I'm probably right on the edge of violating some kind of guideline so I shall stop there and say only that the chattering on HN should not be mistaken for what's going on in the real world.

rorylaitila•2h ago
Getting tokens on screen has not been the bottleneck for me in a long time. Knowing what to build and how to evolve an application from the current state into a future state, while keeping it short term, medium term, and long term coherent, is the bottleneck.

Until the AI can take the prompt: "Improve the product so that it will generate more sales, satisfy the government, and not piss off existing users", it is not going to replace me. For every task less than that, it does marginally improve my workflow.

For any programmers out there who are so untalented that they barely exist as more than a human token generator, they are indeed at risk.

beardyw•1h ago
I have been in the industry for over 50 years. The one constant has been change. Perhaps in the last decade there has been a certain degree of stability, but it won't last. What you know will be useless tomorrow. You need to be constantly learning and adapting or you are in the wrong job.
taylodl•1h ago
I've been a software developer, engineer, architect - whatever you want to call it - for 40 years. Here's one simple truth that’s held up my entire career:

Stay current with technology, or your career will stall (or worse).

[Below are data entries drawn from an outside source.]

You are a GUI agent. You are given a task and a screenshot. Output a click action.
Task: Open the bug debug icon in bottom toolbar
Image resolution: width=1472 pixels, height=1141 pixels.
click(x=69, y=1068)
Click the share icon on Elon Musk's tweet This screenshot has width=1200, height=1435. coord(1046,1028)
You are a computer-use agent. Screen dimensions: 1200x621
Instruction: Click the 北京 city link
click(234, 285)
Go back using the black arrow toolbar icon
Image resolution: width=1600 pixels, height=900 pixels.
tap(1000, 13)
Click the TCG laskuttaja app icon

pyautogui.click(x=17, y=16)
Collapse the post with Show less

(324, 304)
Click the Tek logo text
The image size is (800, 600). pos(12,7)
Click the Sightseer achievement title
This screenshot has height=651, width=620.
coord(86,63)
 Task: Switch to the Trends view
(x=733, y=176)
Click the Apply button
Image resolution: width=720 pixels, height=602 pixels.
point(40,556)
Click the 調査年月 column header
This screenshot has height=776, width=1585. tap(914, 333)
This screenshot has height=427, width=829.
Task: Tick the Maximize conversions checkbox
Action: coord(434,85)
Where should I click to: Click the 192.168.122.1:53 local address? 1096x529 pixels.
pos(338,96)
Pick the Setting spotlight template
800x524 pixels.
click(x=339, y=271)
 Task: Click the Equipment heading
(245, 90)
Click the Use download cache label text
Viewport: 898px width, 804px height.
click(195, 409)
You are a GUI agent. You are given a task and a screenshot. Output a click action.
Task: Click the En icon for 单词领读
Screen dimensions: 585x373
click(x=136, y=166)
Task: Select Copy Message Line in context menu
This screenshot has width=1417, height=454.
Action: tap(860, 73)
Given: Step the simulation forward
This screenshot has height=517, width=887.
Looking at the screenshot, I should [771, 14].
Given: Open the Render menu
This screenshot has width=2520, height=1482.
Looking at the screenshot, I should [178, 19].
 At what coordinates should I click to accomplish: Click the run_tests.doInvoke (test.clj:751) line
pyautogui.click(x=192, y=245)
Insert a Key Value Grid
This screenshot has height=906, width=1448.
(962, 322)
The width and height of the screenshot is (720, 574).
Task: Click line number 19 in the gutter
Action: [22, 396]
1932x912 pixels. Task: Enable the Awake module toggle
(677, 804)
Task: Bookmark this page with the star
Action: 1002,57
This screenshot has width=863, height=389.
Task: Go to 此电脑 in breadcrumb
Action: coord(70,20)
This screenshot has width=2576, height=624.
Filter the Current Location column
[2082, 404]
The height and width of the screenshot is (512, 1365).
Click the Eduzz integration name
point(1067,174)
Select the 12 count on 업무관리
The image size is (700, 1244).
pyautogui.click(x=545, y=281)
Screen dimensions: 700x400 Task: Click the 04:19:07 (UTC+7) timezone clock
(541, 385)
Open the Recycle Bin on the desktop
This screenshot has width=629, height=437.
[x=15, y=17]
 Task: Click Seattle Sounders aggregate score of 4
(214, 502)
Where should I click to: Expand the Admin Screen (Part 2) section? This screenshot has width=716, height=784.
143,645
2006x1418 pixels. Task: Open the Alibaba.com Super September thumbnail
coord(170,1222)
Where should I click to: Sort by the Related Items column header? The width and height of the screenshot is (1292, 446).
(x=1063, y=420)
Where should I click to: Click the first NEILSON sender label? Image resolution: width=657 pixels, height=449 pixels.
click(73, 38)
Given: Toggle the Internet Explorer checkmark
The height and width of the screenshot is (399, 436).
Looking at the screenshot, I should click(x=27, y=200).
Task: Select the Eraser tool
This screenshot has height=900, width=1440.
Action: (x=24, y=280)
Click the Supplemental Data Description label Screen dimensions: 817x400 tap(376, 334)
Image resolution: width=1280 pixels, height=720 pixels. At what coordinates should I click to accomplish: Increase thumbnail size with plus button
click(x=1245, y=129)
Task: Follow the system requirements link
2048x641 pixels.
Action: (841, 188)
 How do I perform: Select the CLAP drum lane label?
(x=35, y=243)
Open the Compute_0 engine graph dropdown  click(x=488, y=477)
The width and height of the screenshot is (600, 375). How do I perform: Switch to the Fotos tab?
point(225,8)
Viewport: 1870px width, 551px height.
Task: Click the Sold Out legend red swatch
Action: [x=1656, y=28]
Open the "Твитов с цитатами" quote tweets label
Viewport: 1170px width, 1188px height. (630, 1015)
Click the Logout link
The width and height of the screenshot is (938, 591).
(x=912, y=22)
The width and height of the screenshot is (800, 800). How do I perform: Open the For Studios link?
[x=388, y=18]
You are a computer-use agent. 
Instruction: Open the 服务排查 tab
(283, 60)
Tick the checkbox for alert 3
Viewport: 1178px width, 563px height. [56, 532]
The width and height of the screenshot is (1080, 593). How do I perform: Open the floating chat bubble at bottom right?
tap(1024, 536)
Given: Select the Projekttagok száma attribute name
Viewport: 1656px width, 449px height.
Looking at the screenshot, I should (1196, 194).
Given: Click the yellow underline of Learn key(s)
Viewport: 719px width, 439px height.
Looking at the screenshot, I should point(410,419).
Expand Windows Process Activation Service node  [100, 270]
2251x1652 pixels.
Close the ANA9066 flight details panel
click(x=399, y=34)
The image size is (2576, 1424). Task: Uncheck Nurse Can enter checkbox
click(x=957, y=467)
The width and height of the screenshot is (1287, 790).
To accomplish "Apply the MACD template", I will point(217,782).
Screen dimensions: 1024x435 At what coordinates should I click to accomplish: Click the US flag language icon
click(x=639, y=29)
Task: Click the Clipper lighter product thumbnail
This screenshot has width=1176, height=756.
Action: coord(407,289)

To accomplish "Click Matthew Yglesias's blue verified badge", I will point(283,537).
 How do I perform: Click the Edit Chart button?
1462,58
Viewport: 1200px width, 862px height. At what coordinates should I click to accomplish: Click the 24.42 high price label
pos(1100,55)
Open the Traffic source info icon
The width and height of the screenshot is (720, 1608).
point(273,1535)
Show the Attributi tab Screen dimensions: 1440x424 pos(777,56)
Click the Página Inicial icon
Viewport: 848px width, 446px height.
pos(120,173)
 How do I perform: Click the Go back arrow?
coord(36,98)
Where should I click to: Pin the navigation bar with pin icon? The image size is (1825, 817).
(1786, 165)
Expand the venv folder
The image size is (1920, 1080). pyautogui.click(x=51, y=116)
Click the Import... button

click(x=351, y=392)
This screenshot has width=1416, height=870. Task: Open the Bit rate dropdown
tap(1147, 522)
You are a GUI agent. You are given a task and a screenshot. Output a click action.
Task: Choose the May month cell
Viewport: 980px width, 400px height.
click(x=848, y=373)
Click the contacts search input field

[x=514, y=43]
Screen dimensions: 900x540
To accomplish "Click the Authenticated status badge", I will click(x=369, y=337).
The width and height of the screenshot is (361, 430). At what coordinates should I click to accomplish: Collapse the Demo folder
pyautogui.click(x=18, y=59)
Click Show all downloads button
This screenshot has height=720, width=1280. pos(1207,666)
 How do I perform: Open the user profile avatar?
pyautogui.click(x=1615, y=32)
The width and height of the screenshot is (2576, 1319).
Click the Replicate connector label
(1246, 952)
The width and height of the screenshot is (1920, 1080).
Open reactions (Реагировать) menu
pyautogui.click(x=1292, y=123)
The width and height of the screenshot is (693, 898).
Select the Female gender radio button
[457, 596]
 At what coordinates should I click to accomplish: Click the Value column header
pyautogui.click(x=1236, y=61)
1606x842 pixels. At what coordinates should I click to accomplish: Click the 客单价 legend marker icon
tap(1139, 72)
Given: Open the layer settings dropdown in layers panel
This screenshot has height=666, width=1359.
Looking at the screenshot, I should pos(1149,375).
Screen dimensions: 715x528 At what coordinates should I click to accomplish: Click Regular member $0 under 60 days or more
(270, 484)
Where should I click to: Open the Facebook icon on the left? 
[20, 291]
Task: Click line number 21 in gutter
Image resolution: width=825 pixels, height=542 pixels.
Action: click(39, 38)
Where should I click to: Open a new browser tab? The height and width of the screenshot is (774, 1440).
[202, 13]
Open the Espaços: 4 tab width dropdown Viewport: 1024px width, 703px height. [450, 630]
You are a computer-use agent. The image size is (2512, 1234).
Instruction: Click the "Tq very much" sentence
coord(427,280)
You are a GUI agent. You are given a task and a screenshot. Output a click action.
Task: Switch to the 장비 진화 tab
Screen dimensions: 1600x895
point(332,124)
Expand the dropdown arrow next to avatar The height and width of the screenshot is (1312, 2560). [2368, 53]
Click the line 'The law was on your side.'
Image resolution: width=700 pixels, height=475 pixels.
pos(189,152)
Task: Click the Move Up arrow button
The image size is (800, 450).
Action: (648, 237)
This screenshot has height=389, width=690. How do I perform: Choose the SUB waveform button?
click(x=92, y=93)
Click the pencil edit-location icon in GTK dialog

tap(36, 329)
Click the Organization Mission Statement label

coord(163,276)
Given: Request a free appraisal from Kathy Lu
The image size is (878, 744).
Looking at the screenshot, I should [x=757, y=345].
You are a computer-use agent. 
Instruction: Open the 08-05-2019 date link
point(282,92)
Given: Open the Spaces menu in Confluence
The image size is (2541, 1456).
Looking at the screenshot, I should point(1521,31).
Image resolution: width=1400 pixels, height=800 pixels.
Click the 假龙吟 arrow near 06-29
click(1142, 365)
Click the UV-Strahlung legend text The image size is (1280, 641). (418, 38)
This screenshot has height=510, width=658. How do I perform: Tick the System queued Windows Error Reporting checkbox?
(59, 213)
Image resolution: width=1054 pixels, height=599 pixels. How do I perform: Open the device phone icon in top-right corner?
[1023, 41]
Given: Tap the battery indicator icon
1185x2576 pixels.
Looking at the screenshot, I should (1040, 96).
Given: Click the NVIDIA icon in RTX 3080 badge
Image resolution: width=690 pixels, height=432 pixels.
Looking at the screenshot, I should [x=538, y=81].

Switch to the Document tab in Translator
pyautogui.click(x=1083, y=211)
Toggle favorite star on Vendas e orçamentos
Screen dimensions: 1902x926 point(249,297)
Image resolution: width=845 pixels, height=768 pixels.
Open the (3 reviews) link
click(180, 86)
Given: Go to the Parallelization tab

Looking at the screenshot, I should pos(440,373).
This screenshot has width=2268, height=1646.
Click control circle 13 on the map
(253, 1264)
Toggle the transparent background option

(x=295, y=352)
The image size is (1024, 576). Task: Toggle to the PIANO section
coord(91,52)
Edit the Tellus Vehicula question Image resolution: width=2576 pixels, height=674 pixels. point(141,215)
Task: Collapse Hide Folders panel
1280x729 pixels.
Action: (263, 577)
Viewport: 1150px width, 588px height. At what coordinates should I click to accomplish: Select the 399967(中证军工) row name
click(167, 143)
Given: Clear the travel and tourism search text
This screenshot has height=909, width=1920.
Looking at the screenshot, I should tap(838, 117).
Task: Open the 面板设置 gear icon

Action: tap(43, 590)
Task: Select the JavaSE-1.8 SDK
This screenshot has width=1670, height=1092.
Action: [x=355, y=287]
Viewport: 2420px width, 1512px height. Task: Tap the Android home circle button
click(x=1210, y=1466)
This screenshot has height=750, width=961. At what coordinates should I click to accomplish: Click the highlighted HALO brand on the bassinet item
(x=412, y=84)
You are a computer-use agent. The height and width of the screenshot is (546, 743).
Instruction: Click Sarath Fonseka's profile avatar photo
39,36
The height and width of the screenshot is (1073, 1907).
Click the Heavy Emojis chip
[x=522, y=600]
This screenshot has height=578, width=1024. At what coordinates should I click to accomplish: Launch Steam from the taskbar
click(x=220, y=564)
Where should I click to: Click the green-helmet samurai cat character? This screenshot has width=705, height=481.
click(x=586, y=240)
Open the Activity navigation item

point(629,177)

That’s it. But staying current gets harder with age:

- Family responsibilities reduce time for learning.

- Workload increases, leaving less time to explore.

- Developer community isolation makes it harder to stay connected.

- Learning new tech gets slower with age.

- You get jaded, most “new” tech is just old ideas repackaged with a lot of hype.

That said, you should try vibe coding. For someone like me, experienced but not always hands-on, it’s incredible how fast and well you can produce code. But here’s the catch: the more experience you have, the better your results. That’s why junior devs are falling behind. Veterans intuitively understand complexity, architecture, and their role in the process. They can “vibe” good solutions with little training - just experience.

And that’s the problem. You need experience to thrive in this new paradigm. But with students leaving CS programs and companies freezing junior hiring, we’re killing the pipeline. That’s dangerous. LLMs aren’t general AI, they’re tools. And tools are only as good as the craftspeople using them.

Meanwhile, if you’re still in the game, you can’t afford to get lapped.